Required work
Give the listing below again in full, exactly as written.

The data
====================

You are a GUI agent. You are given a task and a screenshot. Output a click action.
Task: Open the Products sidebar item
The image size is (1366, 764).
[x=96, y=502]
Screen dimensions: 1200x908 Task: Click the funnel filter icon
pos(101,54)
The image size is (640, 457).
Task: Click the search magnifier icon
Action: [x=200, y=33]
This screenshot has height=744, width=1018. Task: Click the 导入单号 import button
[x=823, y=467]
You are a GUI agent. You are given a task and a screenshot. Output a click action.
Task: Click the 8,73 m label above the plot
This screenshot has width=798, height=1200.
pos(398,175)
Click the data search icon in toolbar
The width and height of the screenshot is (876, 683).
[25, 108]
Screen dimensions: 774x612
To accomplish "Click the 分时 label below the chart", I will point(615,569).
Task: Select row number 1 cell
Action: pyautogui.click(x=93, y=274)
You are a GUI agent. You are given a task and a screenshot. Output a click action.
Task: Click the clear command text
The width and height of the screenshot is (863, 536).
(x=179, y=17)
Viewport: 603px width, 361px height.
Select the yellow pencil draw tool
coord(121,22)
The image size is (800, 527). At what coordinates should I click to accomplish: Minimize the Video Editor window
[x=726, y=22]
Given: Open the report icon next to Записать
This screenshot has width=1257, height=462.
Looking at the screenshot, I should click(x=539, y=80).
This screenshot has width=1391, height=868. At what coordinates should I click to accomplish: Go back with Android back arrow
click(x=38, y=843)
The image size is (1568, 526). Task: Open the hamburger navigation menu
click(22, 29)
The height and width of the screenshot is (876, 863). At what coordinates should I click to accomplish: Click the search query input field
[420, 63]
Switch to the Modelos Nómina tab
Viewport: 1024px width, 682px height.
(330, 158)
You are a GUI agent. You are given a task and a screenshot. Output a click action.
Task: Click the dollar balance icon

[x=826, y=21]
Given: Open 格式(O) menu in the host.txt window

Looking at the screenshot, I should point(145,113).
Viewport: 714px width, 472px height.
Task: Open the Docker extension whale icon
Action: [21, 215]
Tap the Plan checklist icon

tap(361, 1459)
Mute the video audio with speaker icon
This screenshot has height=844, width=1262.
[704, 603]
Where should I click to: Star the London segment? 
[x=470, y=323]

====================

Task response
You are a GUI agent. You are given a task and a screenshot. Output a click action.
Task: Open the Products sidebar item
The image size is (1366, 764).
[x=96, y=502]
Screen dimensions: 1200x908 Task: Click the funnel filter icon
pos(101,54)
The image size is (640, 457).
Task: Click the search magnifier icon
Action: [x=200, y=33]
This screenshot has height=744, width=1018. Task: Click the 导入单号 import button
[x=823, y=467]
You are a GUI agent. You are given a task and a screenshot. Output a click action.
Task: Click the 8,73 m label above the plot
This screenshot has width=798, height=1200.
pos(398,175)
Click the data search icon in toolbar
The width and height of the screenshot is (876, 683).
[25, 108]
Screen dimensions: 774x612
To accomplish "Click the 分时 label below the chart", I will point(615,569).
Task: Select row number 1 cell
Action: pyautogui.click(x=93, y=274)
You are a GUI agent. You are given a task and a screenshot. Output a click action.
Task: Click the clear command text
The width and height of the screenshot is (863, 536).
(x=179, y=17)
Viewport: 603px width, 361px height.
Select the yellow pencil draw tool
coord(121,22)
The image size is (800, 527). At what coordinates should I click to accomplish: Minimize the Video Editor window
[x=726, y=22]
Given: Open the report icon next to Записать
This screenshot has width=1257, height=462.
Looking at the screenshot, I should click(x=539, y=80).
This screenshot has width=1391, height=868. At what coordinates should I click to accomplish: Go back with Android back arrow
click(x=38, y=843)
The image size is (1568, 526). Task: Open the hamburger navigation menu
click(22, 29)
The height and width of the screenshot is (876, 863). At what coordinates should I click to accomplish: Click the search query input field
[420, 63]
Switch to the Modelos Nómina tab
Viewport: 1024px width, 682px height.
(330, 158)
You are a GUI agent. You are given a task and a screenshot. Output a click action.
Task: Click the dollar balance icon

[x=826, y=21]
Given: Open 格式(O) menu in the host.txt window

Looking at the screenshot, I should point(145,113).
Viewport: 714px width, 472px height.
Task: Open the Docker extension whale icon
Action: [21, 215]
Tap the Plan checklist icon

tap(361, 1459)
Mute the video audio with speaker icon
This screenshot has height=844, width=1262.
[704, 603]
Where should I click to: Star the London segment? 
[x=470, y=323]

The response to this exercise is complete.